» **Directions for this task**
Skip the pictures, please, and write out exactly every line from the one containing "The height and" through the end of the listing below.

» **Listed records**
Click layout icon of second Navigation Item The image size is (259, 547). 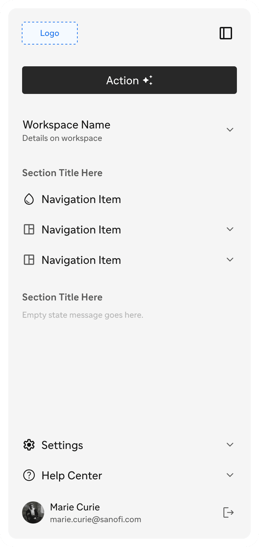click(29, 230)
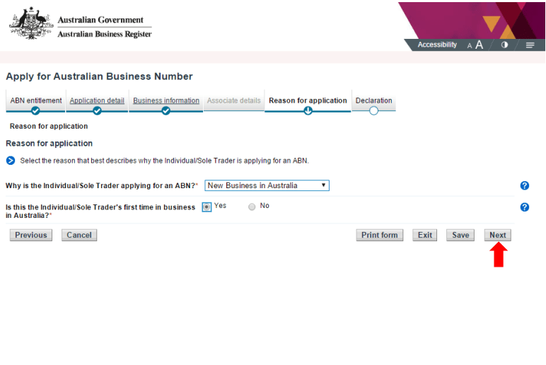
Task: Click the small A decrease text size icon
Action: tap(470, 45)

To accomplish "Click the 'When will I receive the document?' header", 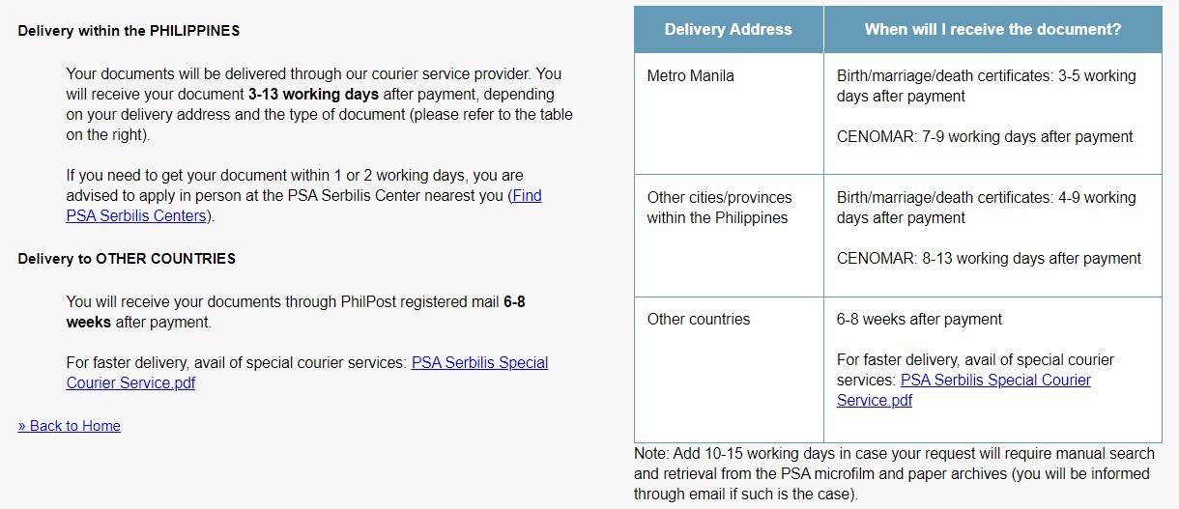I will [992, 30].
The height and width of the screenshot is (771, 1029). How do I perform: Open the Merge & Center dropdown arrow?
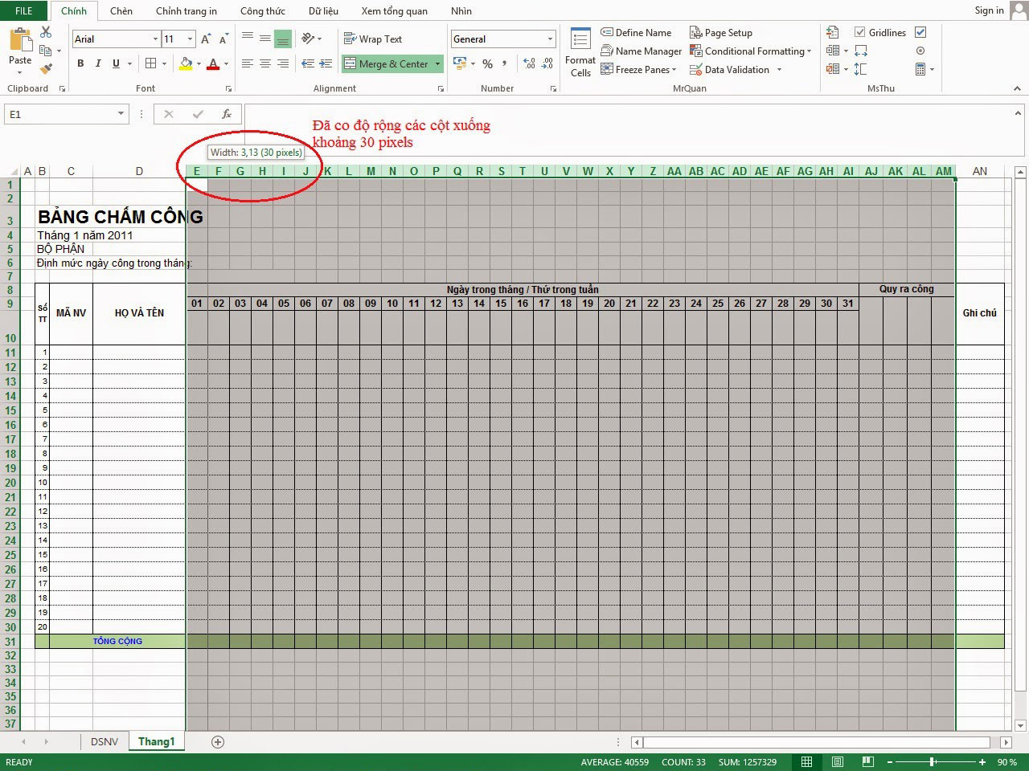tap(437, 63)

» **Exercise answer**
The height and width of the screenshot is (771, 1029). How do I perform: Open the Merge & Center dropdown arrow?
tap(437, 63)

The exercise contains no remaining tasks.